At the Microscopy Society of America's annual meeting in Nashville, Tennessee, August 7-11, 2011, Brookhaven Lab senior physicist Yimei Zhu accepted the award on behalf of Brookhaven Lab and Nanofactory Instruments, AB. The award consists of a plaque that commends the institutions "for the development of the Multimodal Optical Nanoprobe which enables a synergistic combination of physical measurements in a Transmission Electron Microscope."
Zhu, a Brookhaven Lab senior physicist, led the Brookhaven team that worked with Nanofactory Instruments, AB, to develop the multimodal optical nanoprobe. The device is mounted on a transmission electron microscope to measure numerous properties of a sample simultaneously, in addition to imaging.
The nanoprobe measures the optical, electrical, mechanical, and structural properties of nano-sized materials and devices that are magnified from 1,000 to 50 million times. Combining various measurement techniques in one instrument offers a new level of material characterization that is not possible by sequential application of the techniques. These capabilities have been streamlined into a single package that, with minimal expense and difficulty, can be integrated into almost any electron microscopy system.
Zhu said, "The nanoprobe enables researchers to simultaneously measure a material's structural behavior under various stimuli, including electric, optical, and mechanical ones, and to evaluate its functionality and performance. Here, simultaneously is the key. For example, if we want to improve the efficiency of a solar cell to harness energy for the sun, we need to shine a light on the device and measure the electric current it generates at same time, while observing the response of electronic structure and atomic arrangement at specific sites of interest. This capability is unprecedented and is a big improvement over sequentially determining these qualities."

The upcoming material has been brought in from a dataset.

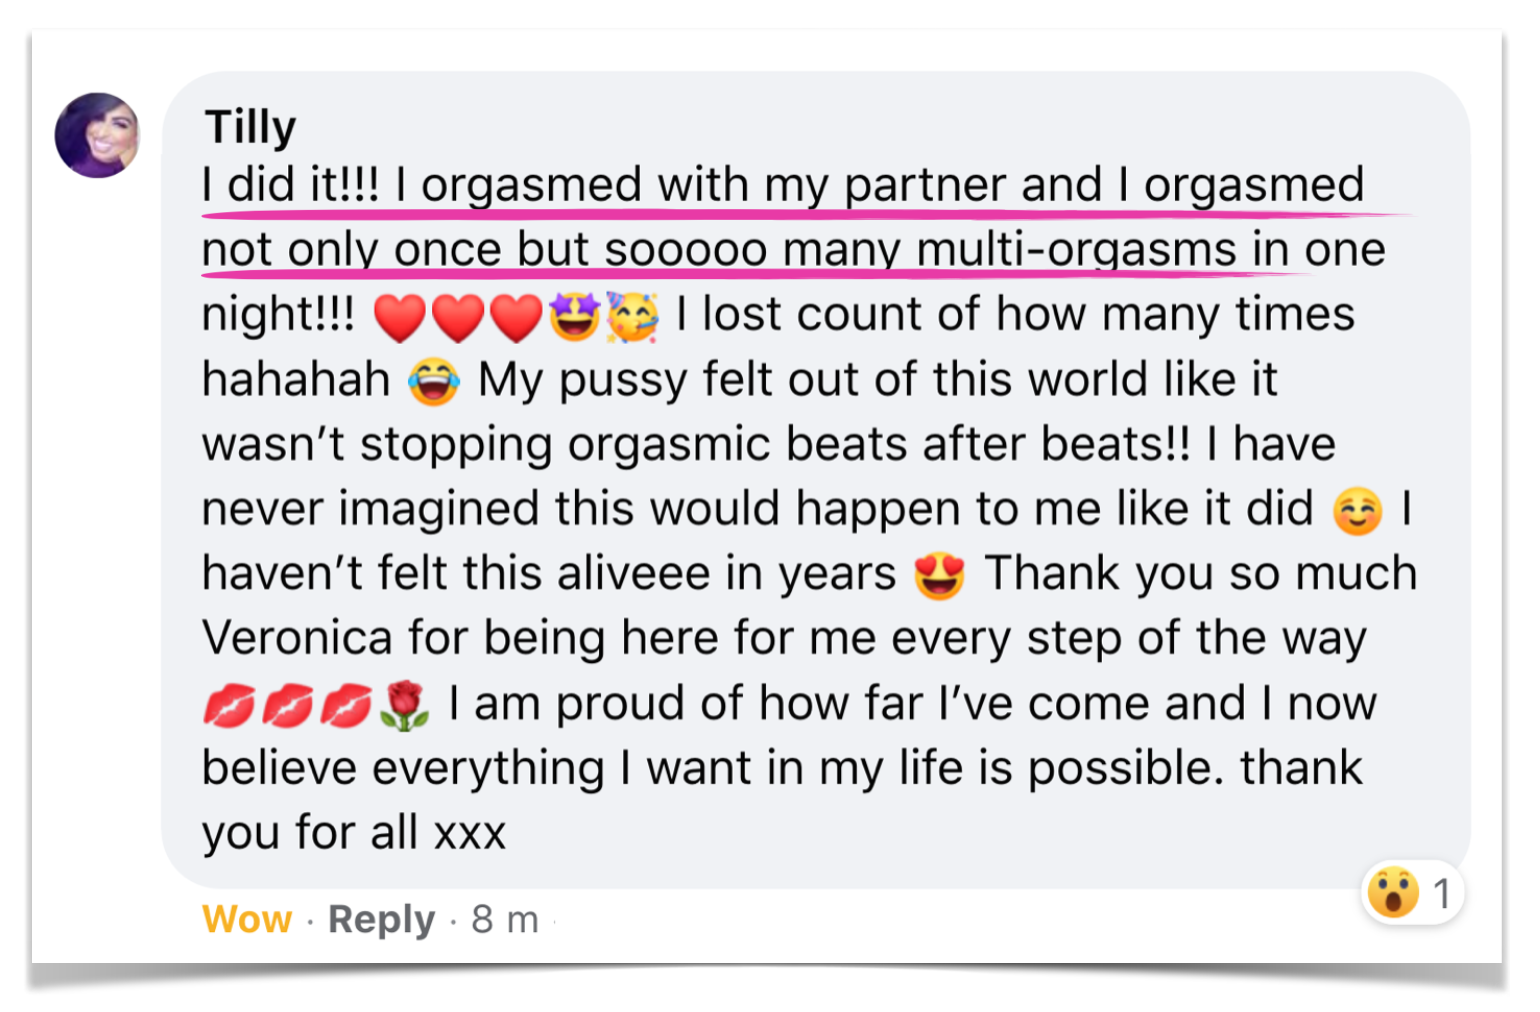Click the heart-eyes emoji after 'years'
The image size is (1540, 1012).
[x=939, y=576]
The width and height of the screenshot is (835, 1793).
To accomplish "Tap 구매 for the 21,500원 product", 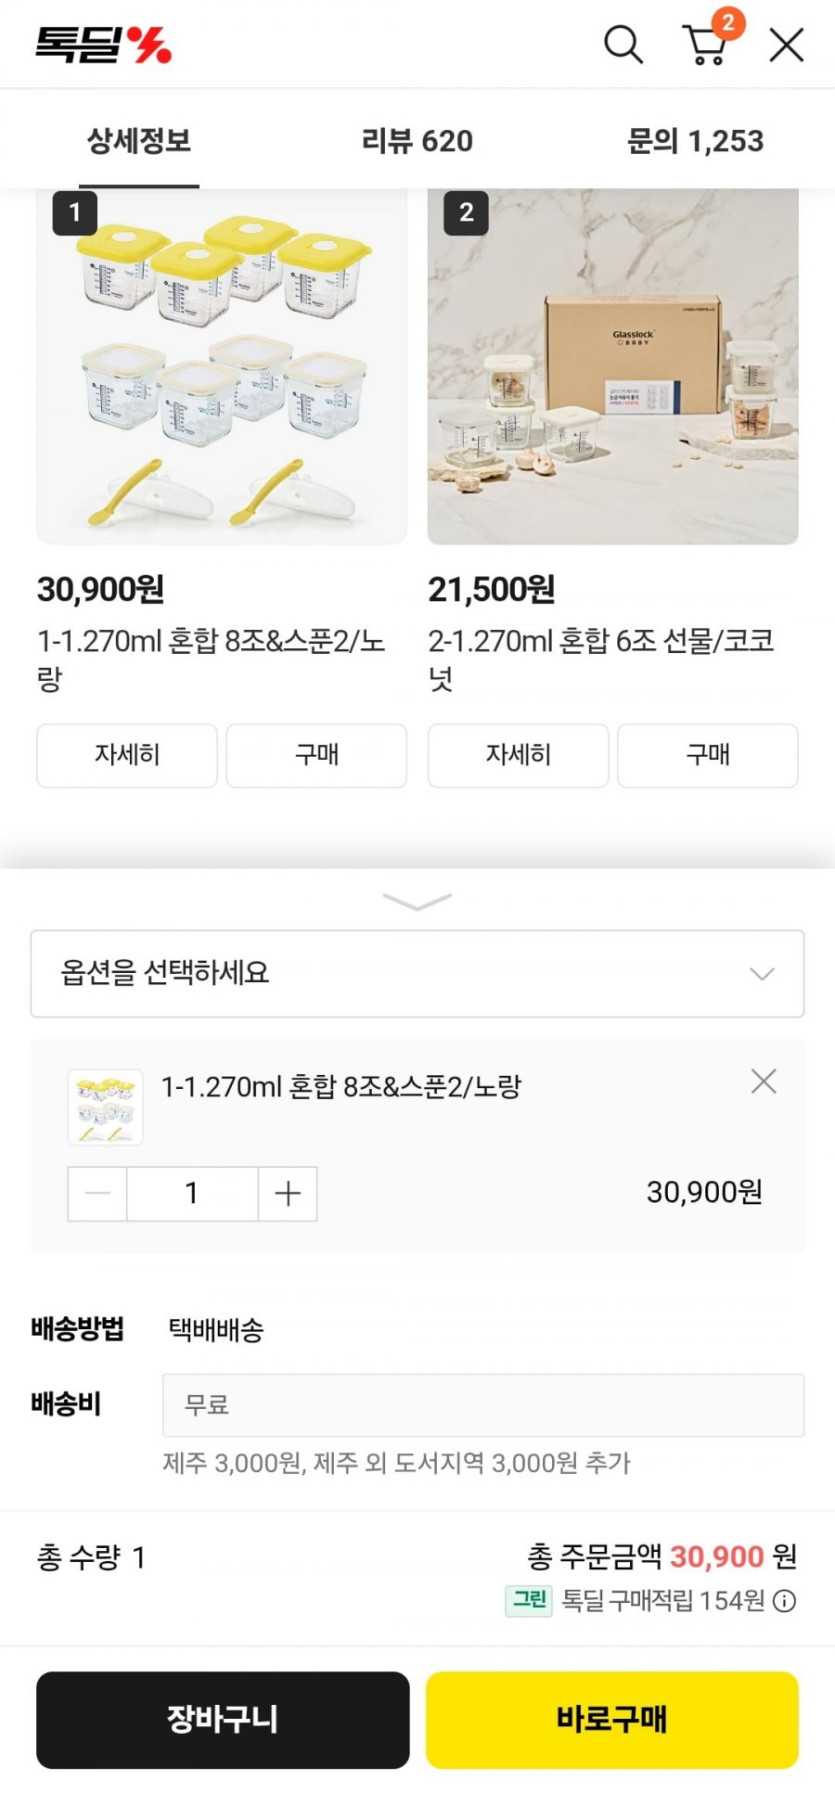I will [x=707, y=755].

The nanoprobe can be used in a wide variety of experiments to help scientists understand how optical, electrical, mechanical, and structural properties of functional materials and devices are intertwined. This information is vital to making improvements in optoelectronic systems, such as fiber optic communications, laser systems, remote sensing systems, medical diagnostic systems, and optical information systems. It is an important tool in photovoltaics research to reveal site-specific optoelectronic properties of materials and devices. In other applications, the nanoprobe can help to determine strain effects on various properties of nanostructured materials, such as quantum dots, nanowires, and graphene sheets. The nanoprobe tip can be pressed on the point of interest in a sample to investigate the local stress response and strain distribution.
Brookhaven Lab designed and built the laser system and holder for the nanoprobe. Also, Brookhaven funded the construction of the device's holder by Nanofactory Instruments, AB. In addition to Zhu, members of the Brookhaven team included Mirko Milas and Jonathan Rameau, both postdoctoral fellows; and Matt Sfeir, an assistant scientist. Brookhaven Science Associates, the company that manages Brookhaven Lab for the U.S. Department of Energy, has applied for a patent on the device. R&D Magazine chose the nanoprobe as one of the top 100 technological achievements of the year in 2011.